Stored items:
- - - - - - -

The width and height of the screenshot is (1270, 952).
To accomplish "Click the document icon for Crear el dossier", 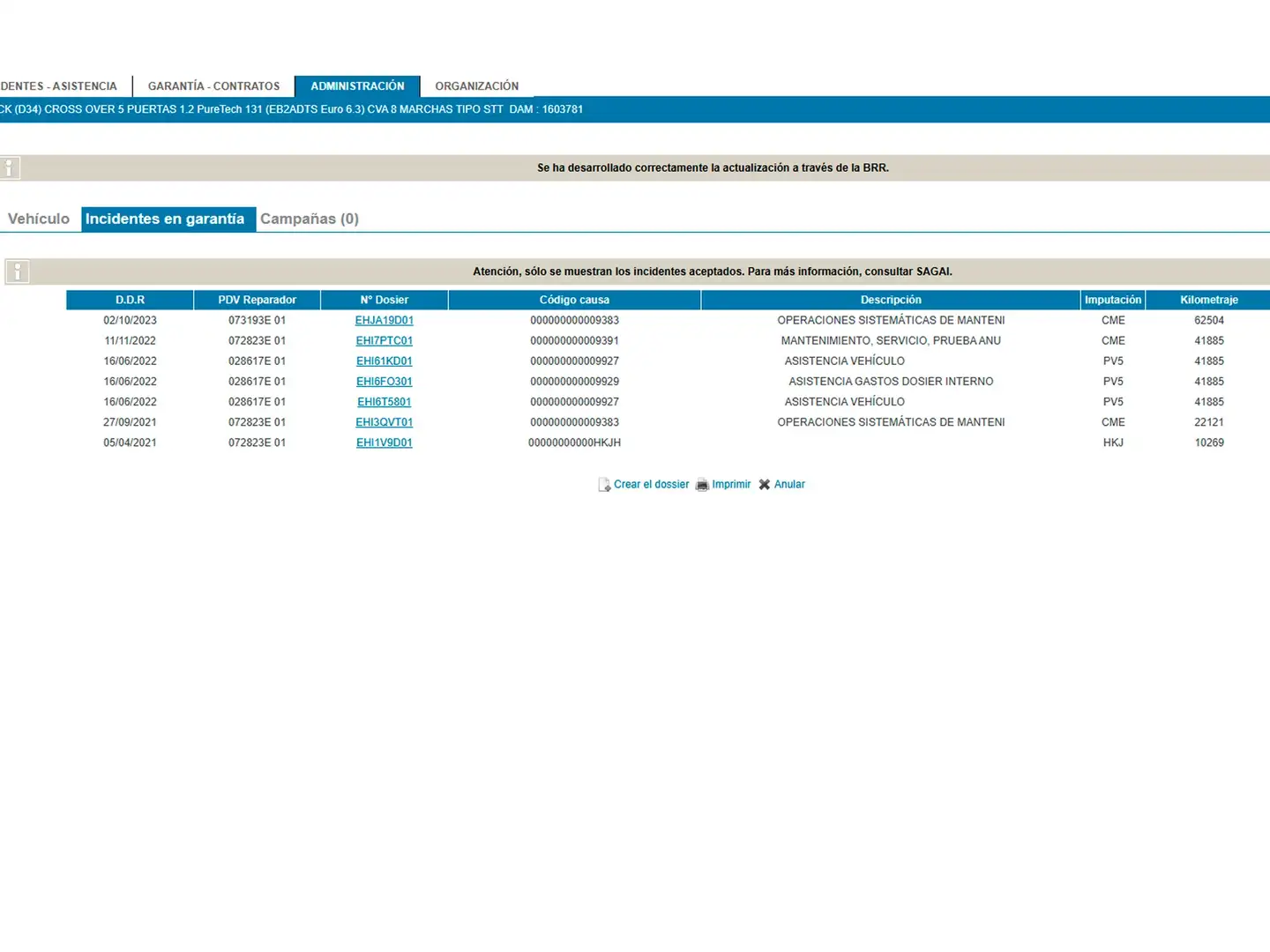I will (x=604, y=485).
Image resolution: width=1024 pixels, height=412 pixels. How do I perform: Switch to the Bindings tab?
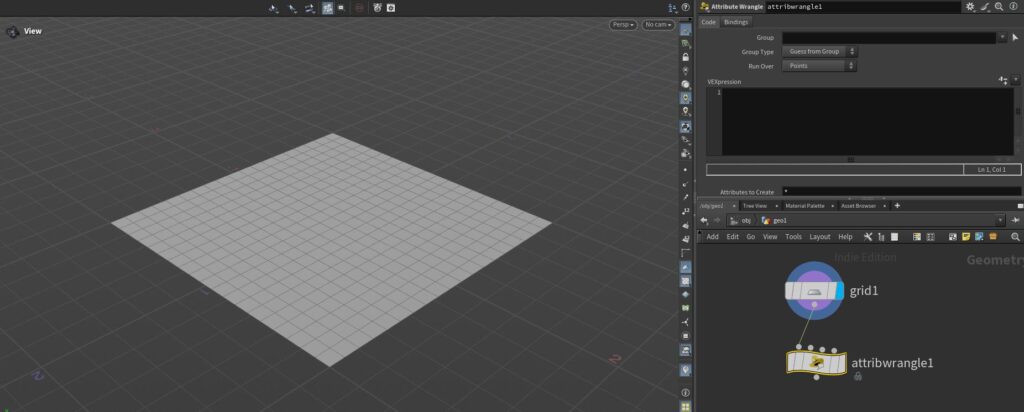(736, 21)
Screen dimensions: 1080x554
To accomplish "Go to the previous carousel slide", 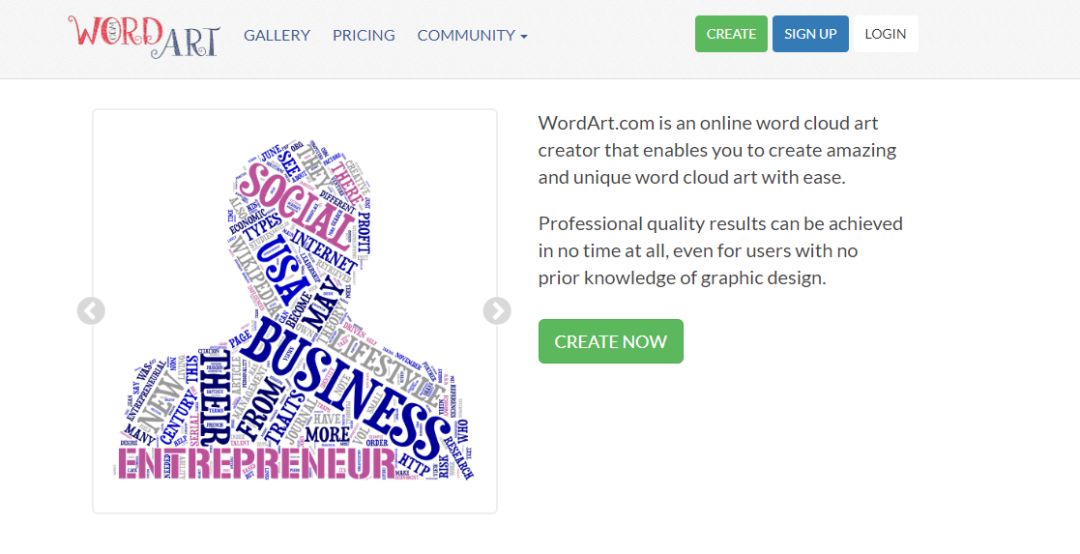I will [91, 311].
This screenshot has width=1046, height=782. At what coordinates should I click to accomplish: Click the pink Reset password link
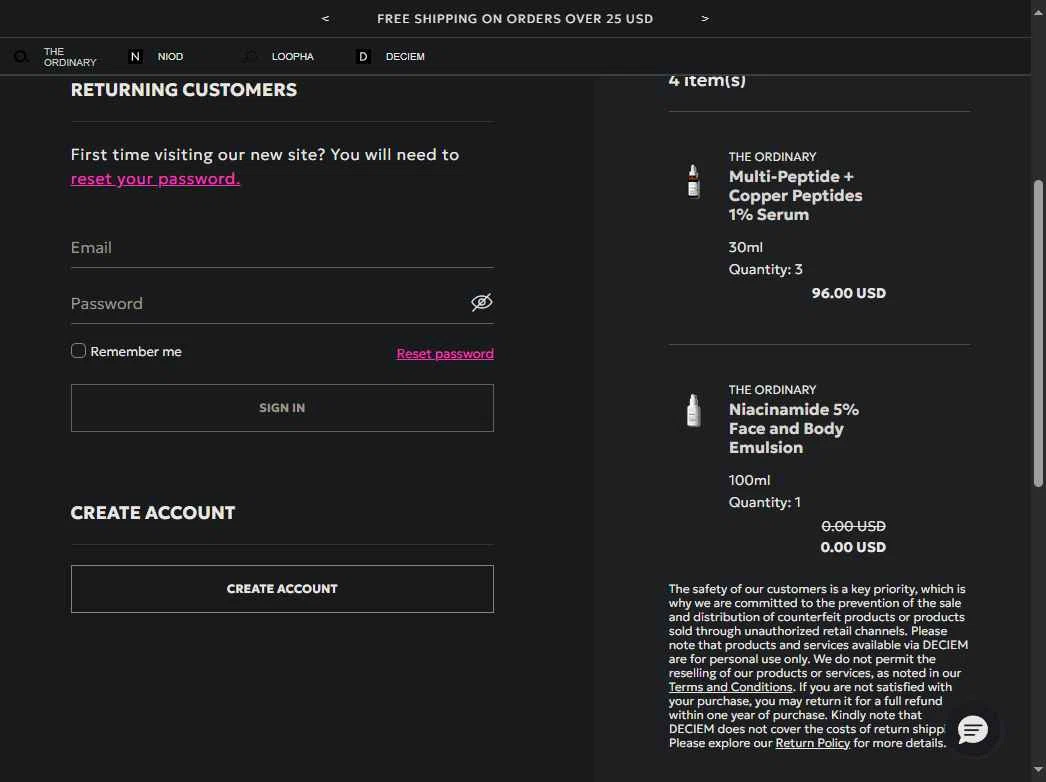tap(445, 354)
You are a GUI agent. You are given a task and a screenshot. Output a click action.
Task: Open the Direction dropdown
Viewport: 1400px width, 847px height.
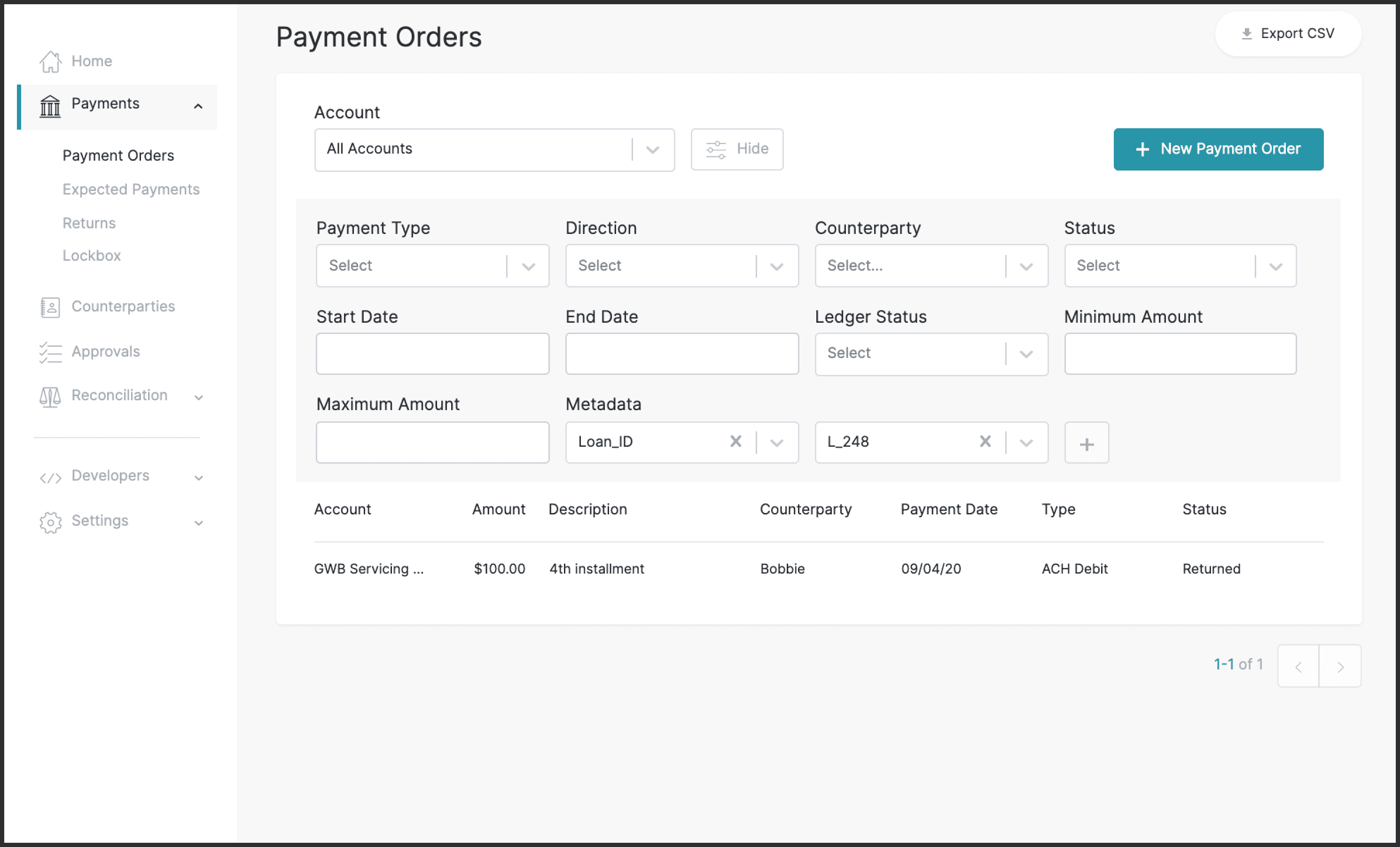click(682, 265)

- - - - - - -

ACTION ITEM ▸ Extract, word for word, every line from the one containing "Task: Open the Direction dropdown" to the end of the data above, both ends included, and leave out the pictures.

REPLY ▸
Task: Open the Direction dropdown
Viewport: 1400px width, 847px height.
click(682, 265)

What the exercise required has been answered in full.